#### [Problem to work on]
In the records below, find the lines that include "agent" and copy each.

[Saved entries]

%%

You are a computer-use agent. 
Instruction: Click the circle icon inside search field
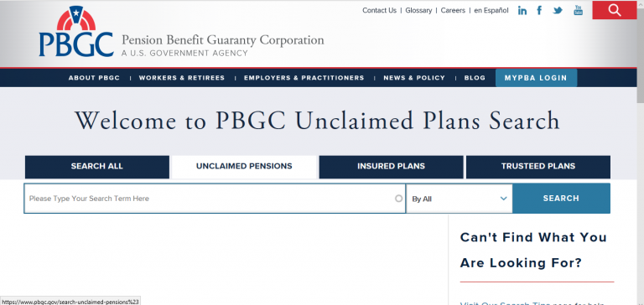pos(398,199)
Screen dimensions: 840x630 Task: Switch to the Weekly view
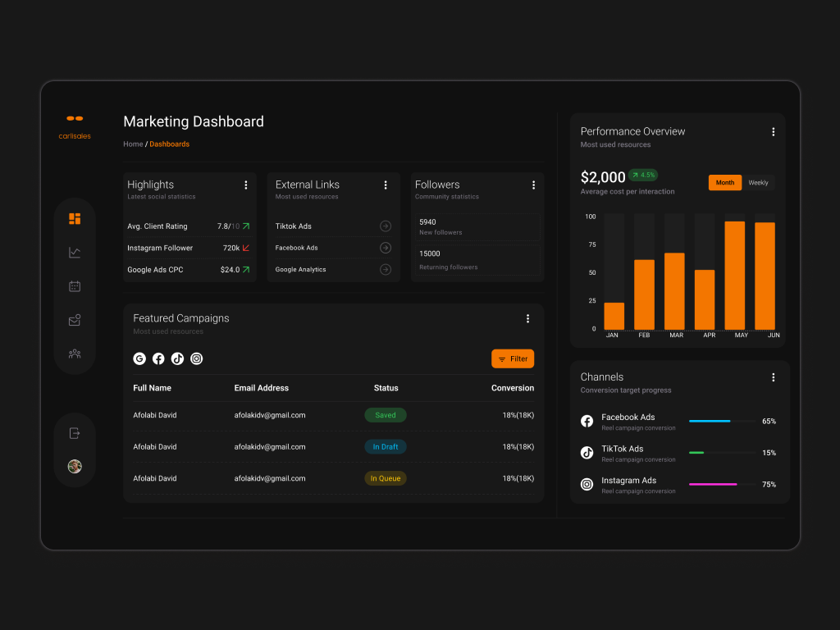click(759, 182)
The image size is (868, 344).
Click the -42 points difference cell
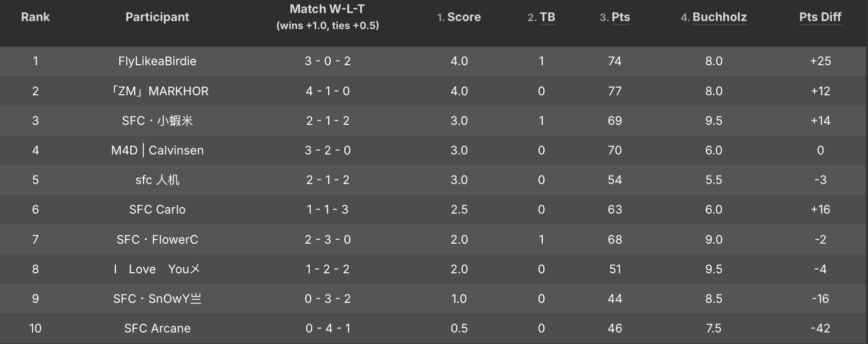(x=820, y=328)
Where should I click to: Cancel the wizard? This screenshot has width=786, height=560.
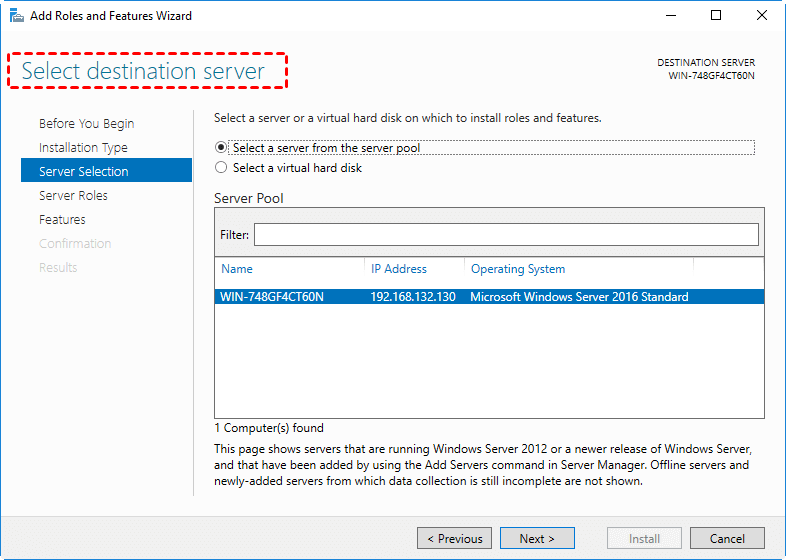pos(727,538)
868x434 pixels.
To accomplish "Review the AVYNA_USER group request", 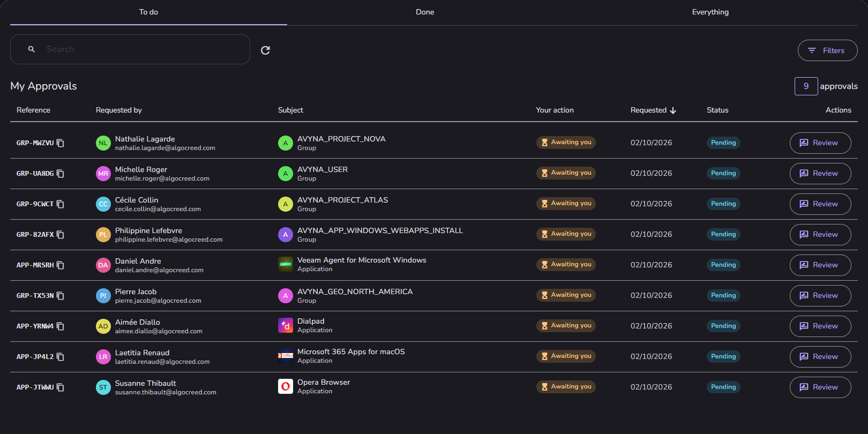I will click(x=820, y=174).
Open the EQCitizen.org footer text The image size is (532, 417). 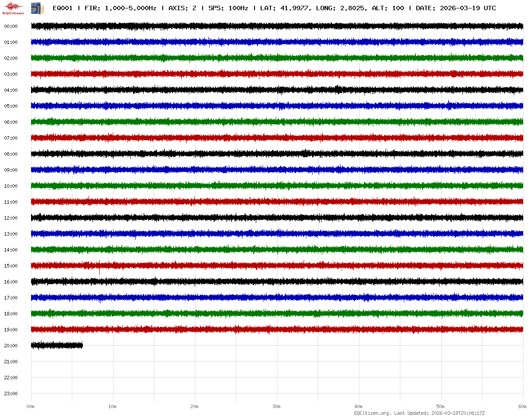click(x=372, y=413)
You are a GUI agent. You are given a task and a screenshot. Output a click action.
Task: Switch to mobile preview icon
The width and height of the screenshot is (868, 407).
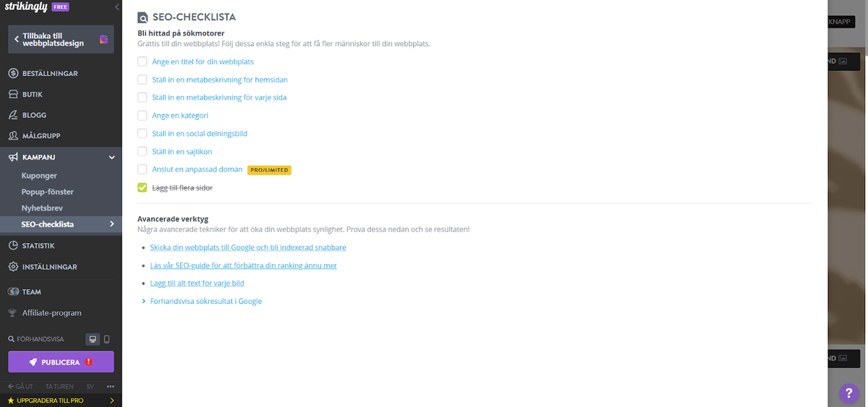[107, 339]
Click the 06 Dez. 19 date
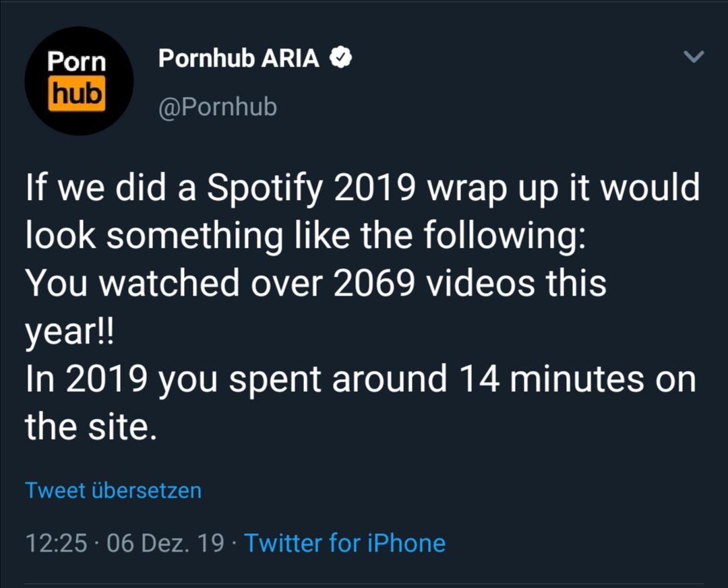The image size is (728, 588). point(165,543)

%%

#### [Task response]
You are a computer-use agent. 
You are a GUI agent. You are given a task and a screenshot. Output a click action.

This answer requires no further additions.